The best represented luxury fashion and accessories brands in Ukraine, with mono-brand stores are: Prada, Louis Vuitton, Dolce & Gabbana, Ermenegildo Zegna. Among the worst represented luxury fashion brands are: Chanel, Dior and Burberry. We have considered as criteria: location, proximities, overall appearance of store, merchandising and store concept. Yet, despite no official reports, relying on specialized media and HNWI consumers, Chanel and Vuitton rank as the best selling brands in Ukraine. According to the same sources, Ralph Lauren has recently signed a franchising agreement to open a mono-brand store next year and Hermes has postponed at least for another year its opening in Kiev. Newly opened Michael Kors (Ocean Plaza Mall), could be joined by Chloe and Coach within the planned luxury wing of the Ocean Plaza Mall.

It remains to be seen whether the TSUM Department Store, downtown Kiev, owned by the holding company of Rinat Ahmetov, will bring a new department store concept with corners/shop in shops or will further destabilize the market seeking to attract mostly mono-brand boutiques. The Tsum Department store in Kiev is a former shopping centre, which is now undergoing extensive renovations, opening estimated for end of 2014.

The most stable luxury fashion sector in Ukraine remains men’s fashion, with all major brands having a long established presence, hence, Western standard service and tailoring – Zegna, Corneliani, Canali, Isaia are among the mono-brand boutiques in Kiev.


Regarding the watches market, the two major retailers, Crystal Group and Noblesse continue to expand their businesses, a Hublot mono-brand store being planned for opening next month. Best selling luxury watch brands in Ukraine (estimates) remain Rolex, Hublot and Ulysse Nardin. The reason Ukrainians still buy watches locally is after service but also sometimes a more competitive price than in Dubai or Milan.

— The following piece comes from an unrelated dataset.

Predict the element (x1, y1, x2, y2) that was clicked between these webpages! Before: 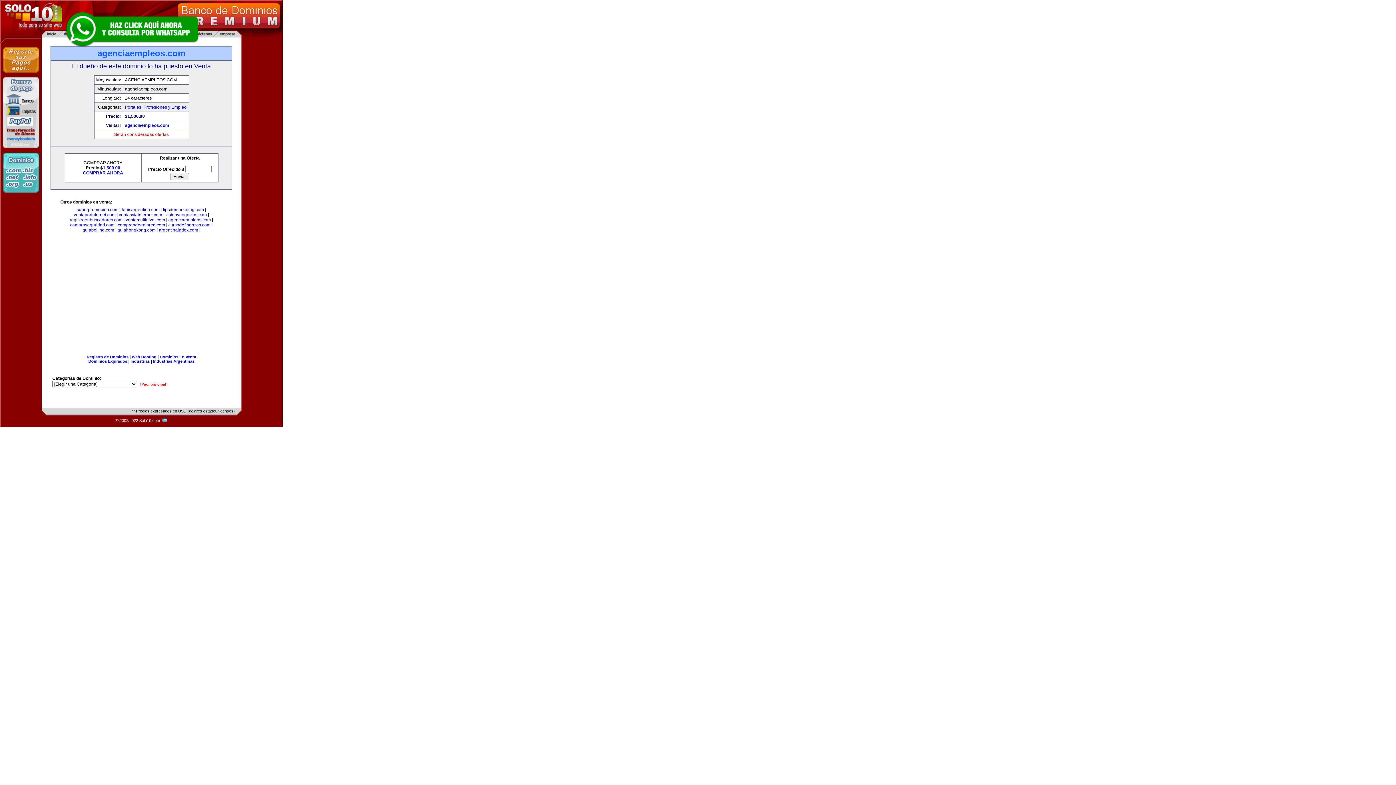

Both groups sell generic jewelry or jewelry under their own brands, which could make up to 70% of the fine jewelry market, the current economic and political context (partially predictable) not justifying the opening in mono-brand of Bulgari or Chopard. Both Crystal Group and Noblesse are also expanding in second tier cities, especially Odessa and Dnipropetrovsk.


Cars, yachts and other leisure equipment remain among the most affected luxury sectors in Ukraine, especially due to a much more restrained access to leasing and crediting, but also by the very high taxation. BMW, Audi and Mercedes Benz ranked among the top selling brands in Ukraine in 2012.

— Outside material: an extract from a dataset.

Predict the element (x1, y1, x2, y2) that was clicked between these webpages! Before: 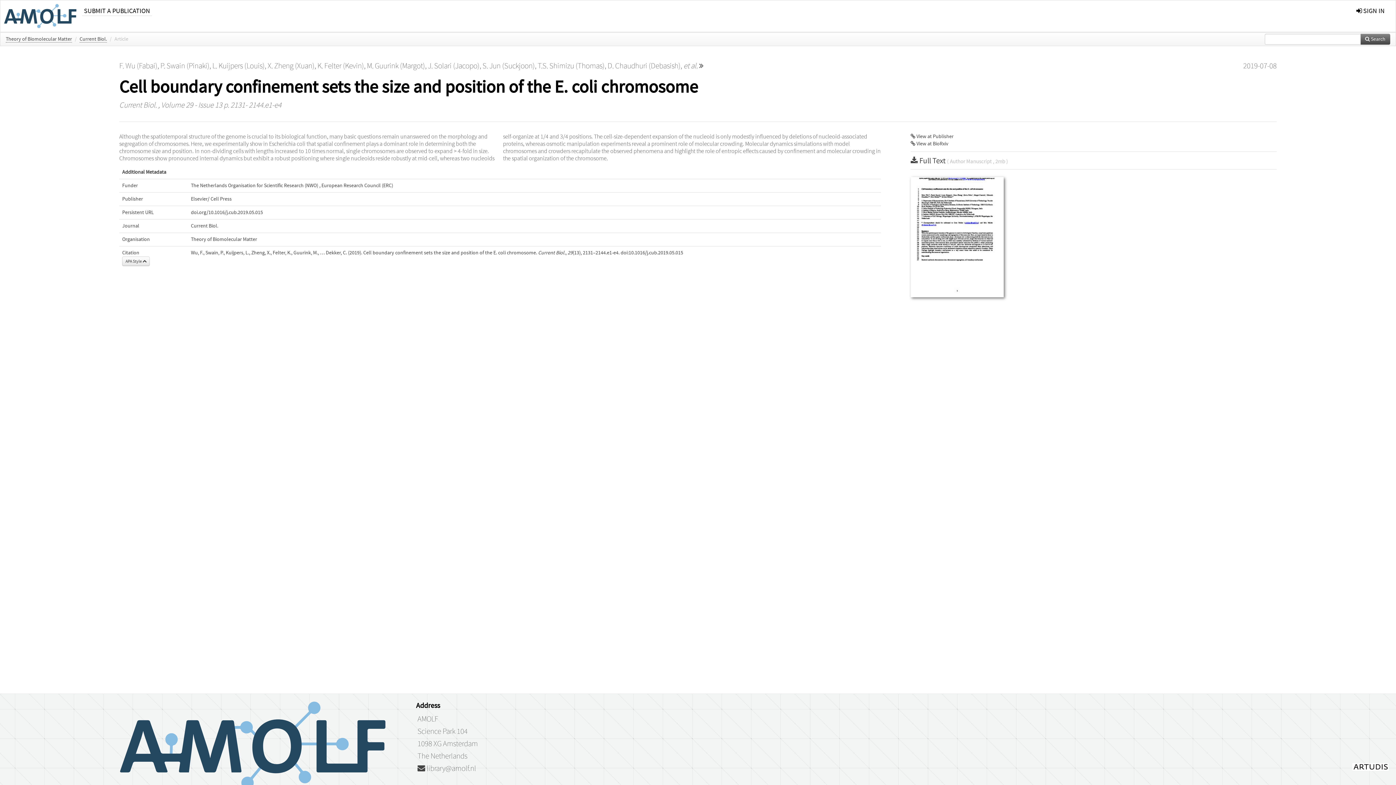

According to a research by CPP Luxury Industry Management Consultants Ltd, which has been actively covering Ukraine since 2005, Ukraine’s luxury market which was evaluated at 540 million euros (excluding fragrances and hotels) in 2012 will drop by at least 30% in 2013.

Major opportunities lie in the following sectors: fine dining / patisserie, gourmet / organic and Spas. Presently, there is no luxury branded and/or operated luxury Spa in Kiev.